= HOW TO COMPLETE THIS TASK =
Pictures within the data are to be left out; everything else must be reproduced exactly.

[[ TASK DATA, beginning ]]

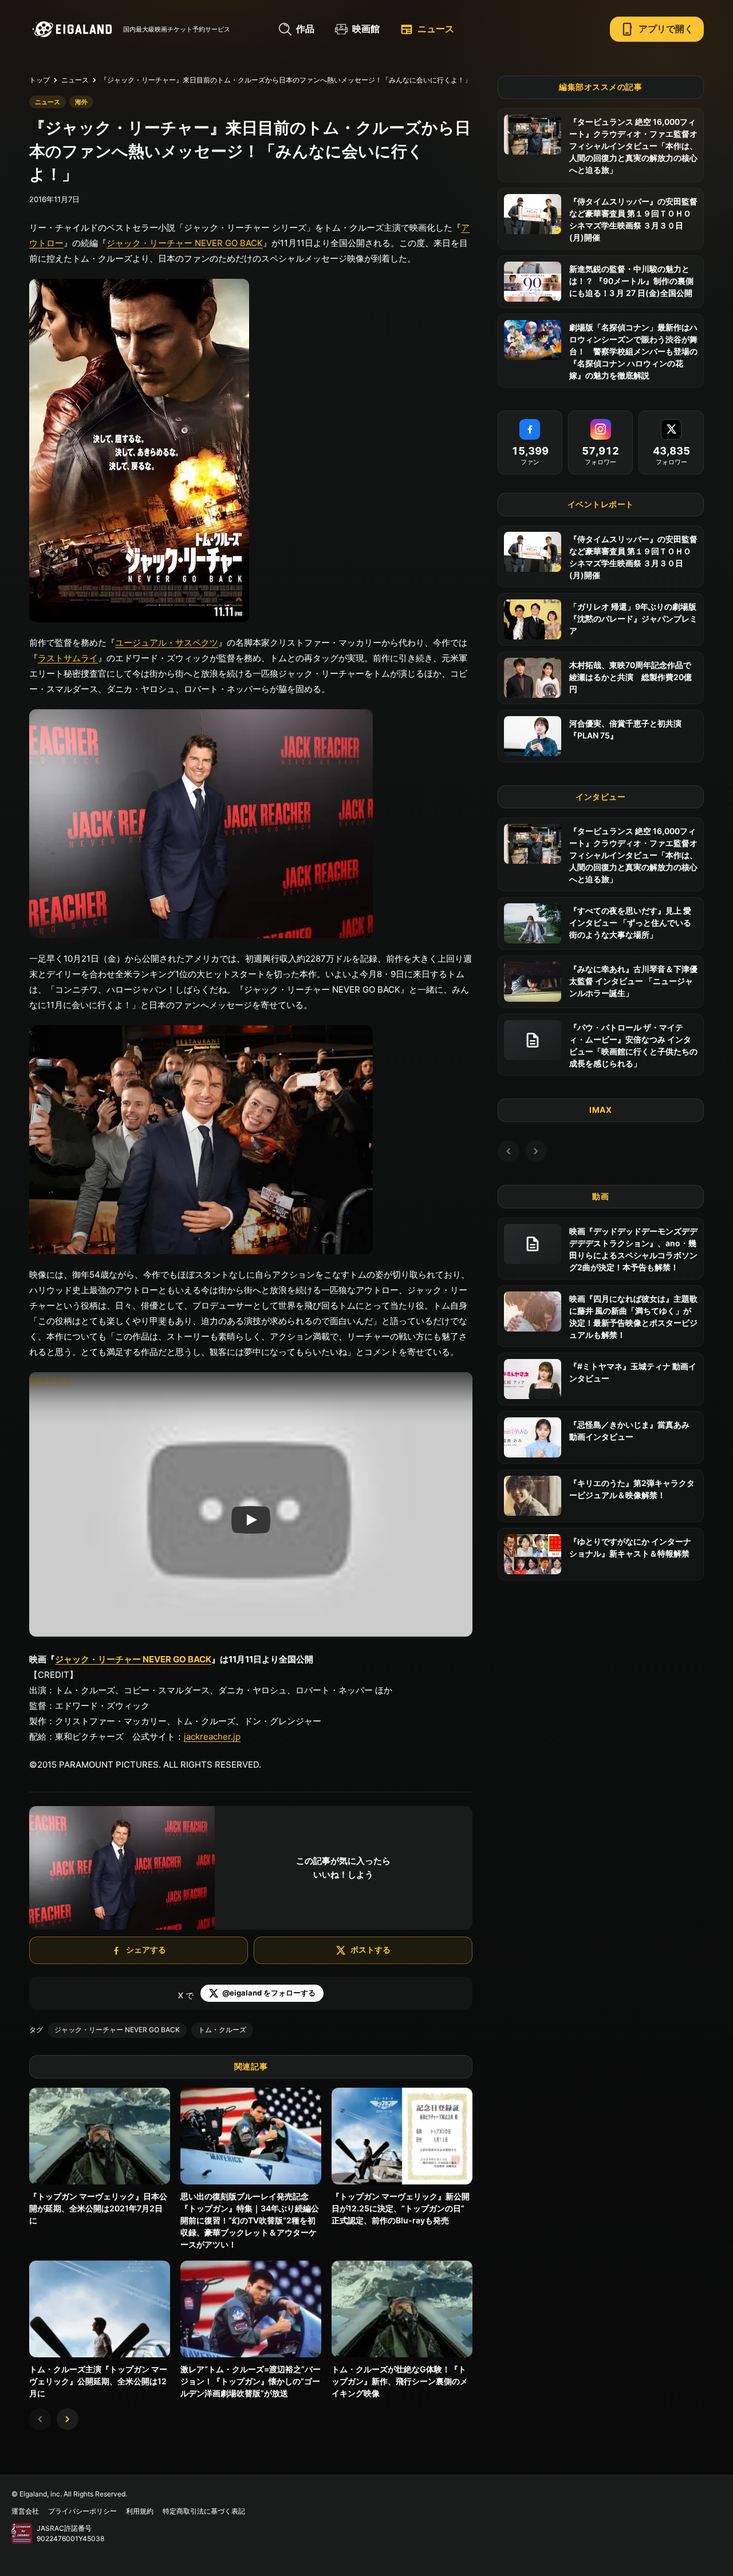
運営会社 (25, 2511)
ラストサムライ (68, 658)
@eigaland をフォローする (269, 1992)
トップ (39, 80)
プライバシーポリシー (82, 2511)
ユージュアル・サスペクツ (166, 642)
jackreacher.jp (212, 1736)
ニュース (427, 29)
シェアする (146, 1949)
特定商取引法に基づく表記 (204, 2511)
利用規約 (139, 2511)
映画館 (366, 28)
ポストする (370, 1949)
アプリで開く (656, 29)
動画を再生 (50, 1379)
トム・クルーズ (222, 2029)
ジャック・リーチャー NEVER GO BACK (185, 243)
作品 (305, 28)
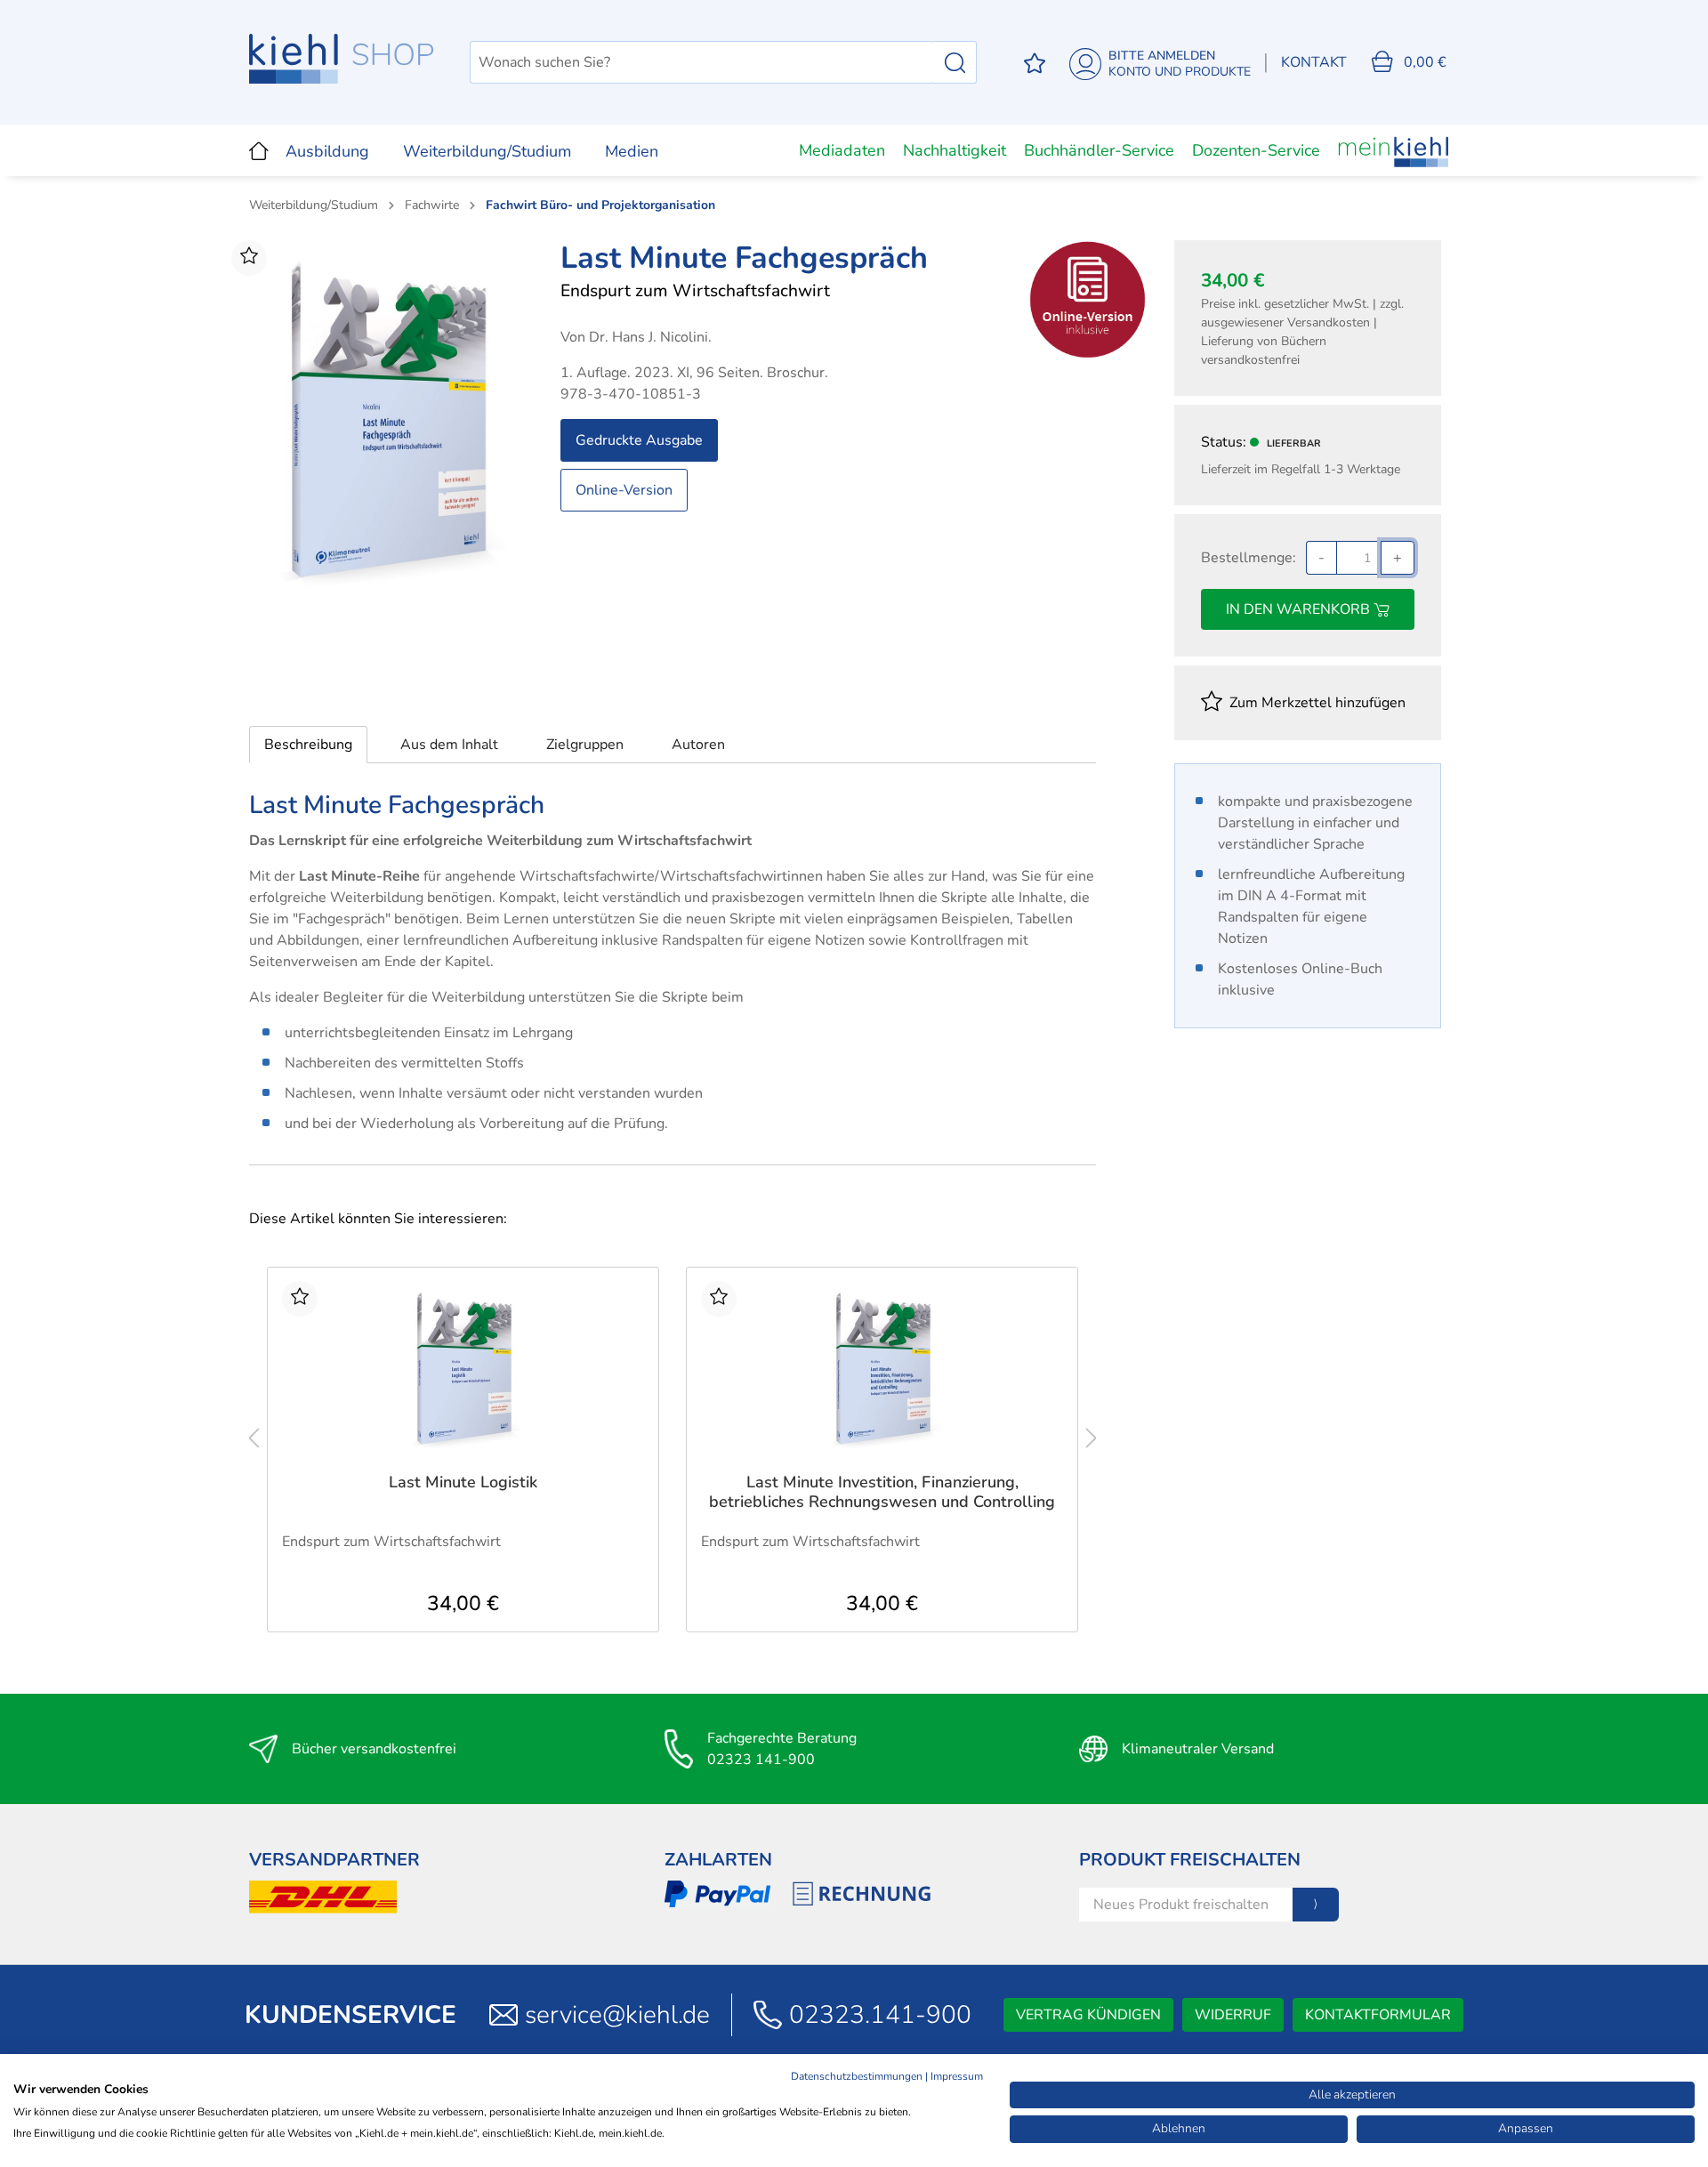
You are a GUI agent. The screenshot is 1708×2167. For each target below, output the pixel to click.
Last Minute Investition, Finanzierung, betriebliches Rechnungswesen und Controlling (882, 1492)
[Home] (259, 150)
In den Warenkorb (1300, 609)
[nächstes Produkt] (1091, 1438)
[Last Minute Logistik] (463, 1370)
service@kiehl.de (617, 2015)
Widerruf (1233, 2015)
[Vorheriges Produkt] (253, 1438)
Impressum (957, 2076)
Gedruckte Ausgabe (639, 440)
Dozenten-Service (1256, 150)
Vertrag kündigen (1088, 2015)
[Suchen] (955, 62)
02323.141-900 (880, 2015)
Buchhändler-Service (1099, 150)
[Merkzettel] (1034, 63)
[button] (308, 744)
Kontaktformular (1378, 2015)
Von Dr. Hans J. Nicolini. (636, 337)
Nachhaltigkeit (954, 150)
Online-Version (624, 490)
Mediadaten (842, 150)
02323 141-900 (761, 1759)
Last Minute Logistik (463, 1482)
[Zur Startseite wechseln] (341, 59)
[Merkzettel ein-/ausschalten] (249, 258)
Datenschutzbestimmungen (856, 2076)
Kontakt (1314, 62)
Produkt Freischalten (1190, 1860)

[[ TASK DATA, end ]]

= RESULT BELOW =
運営会社 (25, 2511)
ラストサムライ (68, 658)
@eigaland をフォローする (269, 1992)
トップ (39, 80)
プライバシーポリシー (82, 2511)
ユージュアル・サスペクツ (166, 642)
jackreacher.jp (212, 1736)
ニュース (427, 29)
シェアする (146, 1949)
特定商取引法に基づく表記 (204, 2511)
利用規約 (139, 2511)
映画館 (366, 28)
ポストする (370, 1949)
アプリで開く (656, 29)
動画を再生 (50, 1379)
トム・クルーズ (222, 2029)
ジャック・リーチャー NEVER GO BACK (185, 243)
作品 (305, 28)
You are a GUI agent. The screenshot is 1708×2167. For each target below, output the pixel to click.
Last Minute Investition, Finanzierung, betriebliches Rechnungswesen und Controlling (882, 1492)
[Home] (259, 150)
In den Warenkorb (1300, 609)
[nächstes Produkt] (1091, 1438)
[Last Minute Logistik] (463, 1370)
service@kiehl.de (617, 2015)
Widerruf (1233, 2015)
[Vorheriges Produkt] (253, 1438)
Impressum (957, 2076)
Gedruckte Ausgabe (639, 440)
Dozenten-Service (1256, 150)
Vertrag kündigen (1088, 2015)
[Suchen] (955, 62)
02323.141-900 (880, 2015)
Buchhändler-Service (1099, 150)
[Merkzettel] (1034, 63)
[button] (308, 744)
Kontaktformular (1378, 2015)
Von Dr. Hans J. Nicolini. (636, 337)
Nachhaltigkeit (954, 150)
Online-Version (624, 490)
Mediadaten (842, 150)
02323 141-900 (761, 1759)
Last Minute Logistik (463, 1482)
[Zur Startseite wechseln] (341, 59)
[Merkzettel ein-/ausschalten] (249, 258)
Datenschutzbestimmungen (856, 2076)
Kontakt (1314, 62)
Produkt Freischalten (1190, 1860)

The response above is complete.